On Rack-Aware Cooperative Regenerating Codes and Epsilon-MSCR Codes

In distributed storage systems, cooperative regenerating codes tradeoff storage for repair bandwidth in the case of multiple node failures. In rack-aware distributed storage systems, there is no cost associated with transferring symbols within a rack. Hence, the repair bandwidth will only take into account cross-rack transfer. Rack-aware regenerating codes for the case of single node failures have been studied and their repair bandwidth tradeoff characterized.
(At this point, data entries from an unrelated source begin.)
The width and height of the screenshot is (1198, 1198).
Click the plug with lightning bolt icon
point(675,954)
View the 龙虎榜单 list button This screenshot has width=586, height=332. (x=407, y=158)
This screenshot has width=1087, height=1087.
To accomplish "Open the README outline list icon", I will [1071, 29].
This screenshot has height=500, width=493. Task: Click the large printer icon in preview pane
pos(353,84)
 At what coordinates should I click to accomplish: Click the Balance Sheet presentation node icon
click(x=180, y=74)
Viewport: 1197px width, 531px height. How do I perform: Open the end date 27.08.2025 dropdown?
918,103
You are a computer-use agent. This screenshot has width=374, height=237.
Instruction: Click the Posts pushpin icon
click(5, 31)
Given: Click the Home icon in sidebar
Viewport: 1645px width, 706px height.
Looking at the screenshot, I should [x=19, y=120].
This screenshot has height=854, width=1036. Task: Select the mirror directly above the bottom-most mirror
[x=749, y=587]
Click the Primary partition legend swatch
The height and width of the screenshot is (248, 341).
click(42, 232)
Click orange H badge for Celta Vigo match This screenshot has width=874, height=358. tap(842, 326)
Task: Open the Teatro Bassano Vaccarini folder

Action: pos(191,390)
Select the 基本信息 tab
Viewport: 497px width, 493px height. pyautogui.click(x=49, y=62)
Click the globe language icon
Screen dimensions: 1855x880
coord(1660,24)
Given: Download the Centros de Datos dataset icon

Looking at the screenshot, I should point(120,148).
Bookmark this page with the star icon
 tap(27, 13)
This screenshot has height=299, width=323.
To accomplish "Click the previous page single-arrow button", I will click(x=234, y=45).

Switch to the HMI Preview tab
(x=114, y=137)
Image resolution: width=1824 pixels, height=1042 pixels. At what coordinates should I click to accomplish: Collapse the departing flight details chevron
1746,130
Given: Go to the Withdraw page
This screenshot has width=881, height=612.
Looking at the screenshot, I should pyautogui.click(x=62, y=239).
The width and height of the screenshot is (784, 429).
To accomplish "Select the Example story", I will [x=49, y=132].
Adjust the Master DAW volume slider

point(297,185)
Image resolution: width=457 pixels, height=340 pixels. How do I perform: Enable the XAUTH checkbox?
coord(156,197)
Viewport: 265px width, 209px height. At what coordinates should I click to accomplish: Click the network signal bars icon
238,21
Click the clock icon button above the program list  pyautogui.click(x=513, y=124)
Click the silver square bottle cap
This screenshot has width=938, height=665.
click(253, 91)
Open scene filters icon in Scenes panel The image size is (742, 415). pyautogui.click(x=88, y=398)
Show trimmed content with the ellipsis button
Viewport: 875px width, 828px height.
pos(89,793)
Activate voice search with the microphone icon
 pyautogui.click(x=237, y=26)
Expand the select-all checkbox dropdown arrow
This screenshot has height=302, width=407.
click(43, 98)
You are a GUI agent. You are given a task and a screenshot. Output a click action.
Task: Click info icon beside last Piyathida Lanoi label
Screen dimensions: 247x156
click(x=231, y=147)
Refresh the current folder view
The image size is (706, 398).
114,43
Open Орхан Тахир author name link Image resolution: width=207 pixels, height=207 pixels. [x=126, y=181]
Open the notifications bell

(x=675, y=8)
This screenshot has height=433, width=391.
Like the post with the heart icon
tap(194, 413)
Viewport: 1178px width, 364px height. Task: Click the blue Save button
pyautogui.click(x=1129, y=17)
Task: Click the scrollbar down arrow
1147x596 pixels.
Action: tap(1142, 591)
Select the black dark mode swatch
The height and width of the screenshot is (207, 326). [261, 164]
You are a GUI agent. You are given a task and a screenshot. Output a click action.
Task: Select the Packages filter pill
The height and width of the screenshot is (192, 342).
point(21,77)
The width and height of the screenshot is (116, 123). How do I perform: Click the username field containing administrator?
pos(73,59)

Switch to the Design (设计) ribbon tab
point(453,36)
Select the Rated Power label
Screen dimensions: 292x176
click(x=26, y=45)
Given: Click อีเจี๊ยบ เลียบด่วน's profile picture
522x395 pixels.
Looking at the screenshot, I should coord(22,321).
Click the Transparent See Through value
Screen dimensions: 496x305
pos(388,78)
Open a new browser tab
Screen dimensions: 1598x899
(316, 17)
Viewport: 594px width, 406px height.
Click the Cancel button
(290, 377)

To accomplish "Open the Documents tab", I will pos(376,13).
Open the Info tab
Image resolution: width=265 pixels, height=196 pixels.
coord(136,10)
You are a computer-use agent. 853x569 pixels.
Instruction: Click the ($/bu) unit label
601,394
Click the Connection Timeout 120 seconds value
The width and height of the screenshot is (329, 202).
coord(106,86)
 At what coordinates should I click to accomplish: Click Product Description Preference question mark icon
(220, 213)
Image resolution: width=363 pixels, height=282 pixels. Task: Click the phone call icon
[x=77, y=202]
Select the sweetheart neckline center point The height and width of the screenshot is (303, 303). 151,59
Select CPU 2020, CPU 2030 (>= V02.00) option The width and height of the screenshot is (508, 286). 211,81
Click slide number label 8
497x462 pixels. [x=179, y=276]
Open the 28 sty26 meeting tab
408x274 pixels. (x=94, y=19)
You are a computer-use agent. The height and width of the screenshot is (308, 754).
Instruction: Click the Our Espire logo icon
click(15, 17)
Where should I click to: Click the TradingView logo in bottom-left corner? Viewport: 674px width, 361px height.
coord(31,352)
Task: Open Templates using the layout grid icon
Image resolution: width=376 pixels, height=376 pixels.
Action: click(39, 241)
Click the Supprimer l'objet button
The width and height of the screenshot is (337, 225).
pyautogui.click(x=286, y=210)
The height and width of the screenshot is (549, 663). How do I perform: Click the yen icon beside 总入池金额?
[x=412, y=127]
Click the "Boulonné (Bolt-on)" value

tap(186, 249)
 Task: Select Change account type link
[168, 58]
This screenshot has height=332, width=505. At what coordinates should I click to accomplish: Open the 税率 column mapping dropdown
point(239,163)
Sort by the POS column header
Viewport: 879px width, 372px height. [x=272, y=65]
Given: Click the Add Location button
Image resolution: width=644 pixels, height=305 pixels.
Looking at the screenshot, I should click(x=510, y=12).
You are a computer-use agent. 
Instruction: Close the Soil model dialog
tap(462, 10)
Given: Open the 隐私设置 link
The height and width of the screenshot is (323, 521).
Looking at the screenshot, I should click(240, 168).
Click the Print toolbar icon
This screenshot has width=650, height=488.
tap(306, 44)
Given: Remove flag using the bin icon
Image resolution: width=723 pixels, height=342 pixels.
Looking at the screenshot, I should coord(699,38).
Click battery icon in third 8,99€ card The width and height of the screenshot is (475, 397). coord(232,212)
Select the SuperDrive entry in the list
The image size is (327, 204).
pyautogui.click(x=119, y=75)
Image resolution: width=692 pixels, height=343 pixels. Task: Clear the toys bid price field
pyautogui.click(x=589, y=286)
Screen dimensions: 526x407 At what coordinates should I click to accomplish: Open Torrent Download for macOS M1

In this paper, we consider the framework of rack-aware cooperative regenerating codes for the case of multiple node failures where the node failures are uniformly distributed among a certain number of racks. We characterize the storage repair-bandwidth tradeoff as well as derive the minimum storage and minimum repair bandwidth points of the tradeoff. We also provide explicit constructions of minimum bandwidth rack-aware cooperative regenerating codes and minimum storage rack-aware cooperative regenerating codes for a large range of parameters. We also consider another extension of minimum storage cooperative regenerating codes, in which we design slightly sub-optimal cooperative regenerating codes with much lower sub-packetization. $\epsilon $ -MSR codes are a class of codes introduced to tradeoff sub-packetization level for a slight increase in the repair bandwidth for the case of single node failures. We introduce the framework of $\epsilon $ -MSCR codes which allow for a similar tradeoff for the case of multiple node failures. We present a construction of $\epsilon $ -MSCR codes, which can recover from two node failures, by concatenating a class of MSCR codes and scalar linear codes. We give a repair procedure to repair the $\epsilon $ -MSCR codes in the event of two node failures and calculate the repair bandwidth for the same. We characterize the increase in repair bandwidth incurred by the method in comparison with the optimal repair bandwidth. Finally, we show the subpacketization level of $\epsilon $ -MSCR codes scales logarithmically in the number of nodes.